Illinois Gov. May Trim Budget In 'Emergency,' Court Holds
Springfield, Ill.--The Illinois Supreme Court has upheld the power of Gov. James P. Thompson to cut $159 million--including $42 million from elementary and secondary education--from this year's budget.
The Governor's authority to impose budget reductions under the Emergency Budget Act of 1982 had been challenged in Cook County Circuit Court by welfare recipients who lost medical benefits because of a $54.6-million reduction in the Department of Public Aid budget.
Judge Albert Porter sided with the plaintiffs and issued a preliminary injunction in January blocking all of Mr. Thompson's proposed budget cuts.
The Governor appealed the decision to the state's highest court and in Warrior v. Thompson, a divided supreme court overturned the Cook County ruling and said the administration's action did not violate either state law or equal-protection provisions of the Illinois constitution.

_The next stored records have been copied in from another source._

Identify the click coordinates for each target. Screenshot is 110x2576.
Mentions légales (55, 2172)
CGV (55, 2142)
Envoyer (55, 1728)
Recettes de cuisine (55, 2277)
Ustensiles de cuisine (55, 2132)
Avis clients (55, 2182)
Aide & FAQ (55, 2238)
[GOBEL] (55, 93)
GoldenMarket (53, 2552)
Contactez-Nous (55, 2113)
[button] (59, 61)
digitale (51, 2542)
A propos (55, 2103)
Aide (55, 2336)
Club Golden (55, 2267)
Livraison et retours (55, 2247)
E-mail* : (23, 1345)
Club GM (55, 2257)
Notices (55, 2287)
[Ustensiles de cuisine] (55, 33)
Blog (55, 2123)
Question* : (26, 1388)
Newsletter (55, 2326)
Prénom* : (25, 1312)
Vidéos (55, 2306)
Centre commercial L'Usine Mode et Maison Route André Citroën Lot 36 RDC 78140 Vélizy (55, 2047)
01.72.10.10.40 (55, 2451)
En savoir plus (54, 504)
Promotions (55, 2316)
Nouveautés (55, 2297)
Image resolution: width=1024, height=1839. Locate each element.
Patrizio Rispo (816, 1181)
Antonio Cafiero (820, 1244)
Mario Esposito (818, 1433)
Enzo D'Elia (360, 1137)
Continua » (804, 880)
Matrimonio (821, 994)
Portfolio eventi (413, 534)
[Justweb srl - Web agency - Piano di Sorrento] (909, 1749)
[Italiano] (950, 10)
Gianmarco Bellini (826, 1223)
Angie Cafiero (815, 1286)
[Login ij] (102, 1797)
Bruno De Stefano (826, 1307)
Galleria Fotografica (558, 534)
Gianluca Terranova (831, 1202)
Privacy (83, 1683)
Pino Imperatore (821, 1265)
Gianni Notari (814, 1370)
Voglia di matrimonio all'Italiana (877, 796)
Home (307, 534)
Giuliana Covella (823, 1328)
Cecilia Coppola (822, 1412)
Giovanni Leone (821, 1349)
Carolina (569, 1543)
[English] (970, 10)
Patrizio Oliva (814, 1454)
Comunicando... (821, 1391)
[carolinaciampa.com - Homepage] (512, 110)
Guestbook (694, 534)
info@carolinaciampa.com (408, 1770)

For Illinois schools, the court ruling confirms a loss of $36 million in general state aid for this year and nearly $6 million from categorical programs such as special education, bilingual, gifted, adult and vocational education.
The cuts imposed by Governor Thompson differed from recommendations made by the Illinois state board of education, which urged that state-aid cuts be limited to $24 million. The board also suggested eliminating an $11-million textbook-subsidy program and curtailing teacher-retirement support by $4.5 million, but the Governor did not take up any of those recommendations.
In its ruling, the Supreme Court majority said the General Assembly did not illegally delegate its authority over appropriations to the Governor. And the court said the elimination of medical assistance for the working poor did not violate equal-protection provisions of the state constitution.
However, in a dissenting opinion, Justice Seymour Simon said the emergency budget act improperly gave the Governor power to eliminate programs at his will and without legislative review.
The budget act was approved by the legislature in December after Governor Thompson announced that the state would face a $200-million deficit by the end of fiscal 1983 unless it took emergency austerity measures.
Lawmakers placed a 2-percent ceiling on cuts from any single agency.
Unions representing teachers and state employees also challenged the budget act, but that case was dismissed after the Cook County ruling.
Since passage of the legislation, the administration has said the state faces an additional $300-million shortfall for this fiscal year, which is to be met by short-term borrowing and cuts in state funds for pension programs.
Governor Thompson also has proposed a $1.6-billion income-tax increase to meet mounting 1984 obligations and to restore some of the funds cut from education and social-service programs.
Without that tax boost, the Governor has said, funding for elementary and secondary schools would decrease by another $206 million in 1984.